Community Articles Tutorials
github-logo youtube-logo

Structured Query Language Origins

Edgar Frank Codd and "A Relational Model of Data for Large Shared Data Banks"

post-image

In 1970, Edgar Frank Codd, an English computer scientist working at IBM, published an article titled, "A Relational Model of Data for Large Shared Data Banks." In this article, Codd, describes the flaws of the database systems widely used at the time. Essentially, Codd explains the difficulty for a non-programmer to interact with the available database systems. He then introduces a solution in which he describes relational databases through mathematical terms. Codd outlined two different languages in this article, relational algebra and relational calculus(Alpha). Due to concerns of competition between hierarchical database products, the database architecture already being successfully utilized by many, and the newly introduced relational database, IBM delayed development of relational databases for a few years.

In 1974, the System R database system was developed at an IBM Research Laboratory in San Jose, California in order to further study the abilities of the relational database described by Edgar Frank Codd in 1970. The two people most commonly attributed to the bulk of the findings that came out of System R studies are Donald D. Chamberlin and Ray F. Boyce. However, a team of nearly 45 people is acknowleged as making important contributions to the project in an article published in Communications of the ACM in 1981.

While working on System R, Codd's relational algebra implementation of a relational database evolved into SQUARE(Specifying Queries as Relational Expressions) and SQUARE evolved into SEQUEL(Structured English Query Language).
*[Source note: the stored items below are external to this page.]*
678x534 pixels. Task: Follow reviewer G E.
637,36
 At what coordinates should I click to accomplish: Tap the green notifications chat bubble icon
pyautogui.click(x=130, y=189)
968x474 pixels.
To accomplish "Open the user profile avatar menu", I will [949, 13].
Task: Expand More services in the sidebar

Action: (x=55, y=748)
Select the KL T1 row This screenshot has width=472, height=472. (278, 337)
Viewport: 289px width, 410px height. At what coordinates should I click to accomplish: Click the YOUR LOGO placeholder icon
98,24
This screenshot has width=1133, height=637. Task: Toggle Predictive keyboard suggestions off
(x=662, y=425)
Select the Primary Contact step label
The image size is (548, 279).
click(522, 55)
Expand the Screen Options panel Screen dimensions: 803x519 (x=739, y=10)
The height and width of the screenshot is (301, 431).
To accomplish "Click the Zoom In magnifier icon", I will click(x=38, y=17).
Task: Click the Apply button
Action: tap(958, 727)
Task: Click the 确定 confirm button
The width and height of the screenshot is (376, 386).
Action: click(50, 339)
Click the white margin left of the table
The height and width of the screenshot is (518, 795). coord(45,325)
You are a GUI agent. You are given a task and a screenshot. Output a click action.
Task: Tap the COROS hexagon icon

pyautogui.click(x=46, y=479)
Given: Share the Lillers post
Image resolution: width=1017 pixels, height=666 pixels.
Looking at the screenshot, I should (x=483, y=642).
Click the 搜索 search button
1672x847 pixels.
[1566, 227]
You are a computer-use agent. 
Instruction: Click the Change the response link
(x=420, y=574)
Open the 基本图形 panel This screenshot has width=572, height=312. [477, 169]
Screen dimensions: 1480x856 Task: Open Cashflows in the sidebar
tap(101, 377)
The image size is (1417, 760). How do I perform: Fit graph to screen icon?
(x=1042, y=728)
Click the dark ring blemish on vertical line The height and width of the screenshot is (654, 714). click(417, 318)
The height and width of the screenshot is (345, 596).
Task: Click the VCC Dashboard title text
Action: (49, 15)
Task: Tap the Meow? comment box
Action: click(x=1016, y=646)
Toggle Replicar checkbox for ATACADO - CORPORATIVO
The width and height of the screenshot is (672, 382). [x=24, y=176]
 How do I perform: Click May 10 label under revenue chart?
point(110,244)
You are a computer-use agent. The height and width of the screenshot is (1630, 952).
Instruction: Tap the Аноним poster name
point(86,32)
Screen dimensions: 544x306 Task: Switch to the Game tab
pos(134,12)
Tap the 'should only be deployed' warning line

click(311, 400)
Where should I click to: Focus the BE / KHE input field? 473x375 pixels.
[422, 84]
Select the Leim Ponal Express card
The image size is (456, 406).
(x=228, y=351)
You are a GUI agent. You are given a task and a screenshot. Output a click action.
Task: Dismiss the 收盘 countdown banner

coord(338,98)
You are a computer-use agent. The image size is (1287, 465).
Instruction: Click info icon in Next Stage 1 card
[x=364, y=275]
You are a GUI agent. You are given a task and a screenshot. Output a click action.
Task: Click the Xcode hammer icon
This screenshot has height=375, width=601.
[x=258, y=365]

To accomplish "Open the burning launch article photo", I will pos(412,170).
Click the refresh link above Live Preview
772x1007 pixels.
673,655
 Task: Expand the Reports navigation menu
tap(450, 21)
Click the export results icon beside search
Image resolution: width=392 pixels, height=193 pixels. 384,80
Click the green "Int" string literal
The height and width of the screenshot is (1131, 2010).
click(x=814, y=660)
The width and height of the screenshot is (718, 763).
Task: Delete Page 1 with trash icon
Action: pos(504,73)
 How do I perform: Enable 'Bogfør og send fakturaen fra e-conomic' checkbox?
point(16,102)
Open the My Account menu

Eventually SEQUEL became SQL(Structured Query Language) after trademark issues arose around the name SEQUEL. Also during this period, Chamberlin and Boyce authored two articles describing the basic principles of relational databases. One focused on DDL(Data Definition Language), used to create a new database or modify the structure of an already existing one. The other focused on DML(Data Manipulation Language), which uses the keywords SELECT, INSERT, UPDATE, AND DELETE to manipulate data within an database. Data is stored in tables comprised of columns and rows. Columns are used to represent data attributes and rows are used to represent data entities or records.

In 1986, SQL became the standard programming lanugage of relational databases, according to ANSI(American National Standards Institute. The next year, SQL became an ISO(International Organization for Standardization) standard.

As Edgar Codd discovered, relational databases enhance data independence of database systems. Since his research, SQL has become the programming language most used in relational databases such as MySQL, MariaDB(MySQL fork), PostgreSQL, Oracle Database Server, and Microsoft SQL Server.